On Wed, 15 Nov 2017 10:06:01 PST (-0800), will.deacon@xxxxxxx wrote:
On Tue, Nov 14, 2017 at 12:30:59PM -0800, Palmer Dabbelt wrote:>
> On Tue, 24 Oct 2017 07:10:33 PDT (-0700), will.deacon@xxxxxxx wrote:
>>On Tue, Sep 26, 2017 at 06:56:31PM -0700, Palmer Dabbelt wrote:
> Hi Palmer,
>
>> >>+ATOMIC_OPS(add, add, +, i, , _relaxed)
>> >>+ATOMIC_OPS(add, add, +, i, .aq , _acquire) ATOMIC_OPS(add, add,
>> >>++, i, .rl , _release)
>> >>+ATOMIC_OPS(add, add, +, i, .aqrl, )
>> >
>> >Have you checked that .aqrl is equivalent to "ordered", since there
>> >are interpretations where that isn't the case. Specifically:
>> >
>> >// all variables zero at start of time
>> >P0:
>> >WRITE_ONCE(x) = 1;
>> >atomic_add_return(y, 1);
>> >WRITE_ONCE(z) = 1;
>> >
>> >P1:
>> >READ_ONCE(z) // reads 1
>> >smp_rmb();
>> >READ_ONCE(x) // must not read 0
>>
>> I haven't. We don't quite have a formal memory model specification yet.
>> I've added Daniel Lustig, who is creating that model. He should have
>> a better idea
>
> Thanks. You really do need to ensure that, as it's heavily relied upon.
I know it's the case for our current processors, and I'm pretty sure it's the
case for what's formally specified, but we'll have to wait for the spec in order
to prove it.
I think Will is right. In the current spec, using .aqrl converts an RCpc load
or store into an RCsc load or store, but the acquire(-RCsc) annotation still
only applies to the load part of the atomic, and the release(-RCsc) annotation
applies only to the store part of the atomic.

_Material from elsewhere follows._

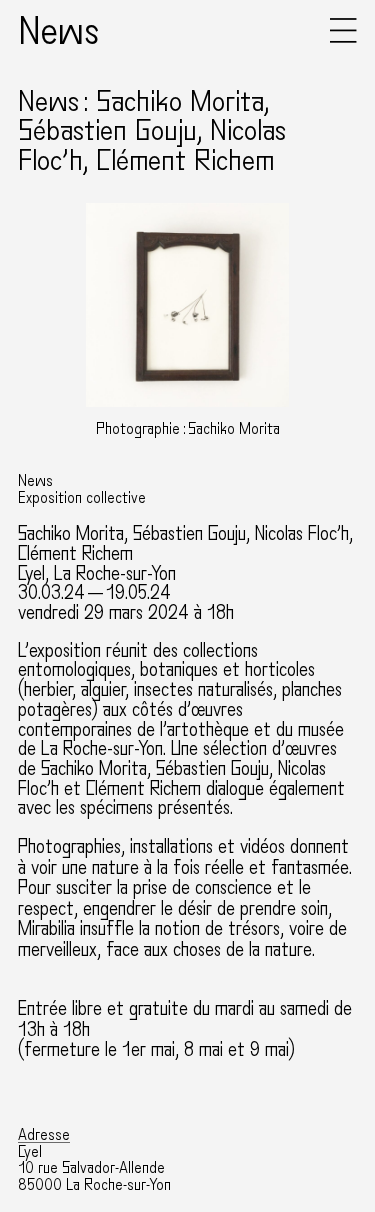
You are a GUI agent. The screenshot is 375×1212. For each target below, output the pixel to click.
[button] (343, 38)
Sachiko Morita (71, 534)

Why is that? Picture an machine which implements AMOs using something that
looks more like an LR/SC under the covers, or one that uses cache line locking,
or anything else along those same lines. In some such machines, there could be
a window between lock/reserve and unlock/store-conditional where other later
stores could squeeze into, and that would break Will's example among others.
It's likely the same reasoning that causes ARM to use a trailing dmb here,
rather than just using ldaxr/stlxr. Is that right Will? I know that's LL/SC
and this particular cases uses AMOADD, but it's the same principle. Well, at
least according to how we have it in the current memory model draft.
Also, RISC-V currently prefers leading fence mappings, so I think the result
here, for atomic_add_return() for example, should be this:
fence rw,rw
amoadd.aq ...
Note that at this point, I think you could even elide the .rl. If I'm reading
it right it looks like the ARM mapping does this too (well, the reverse: ARM
elides the "a" in ldaxr due to the trailing dmb making it redundant).
Does that seem reasonable to you all?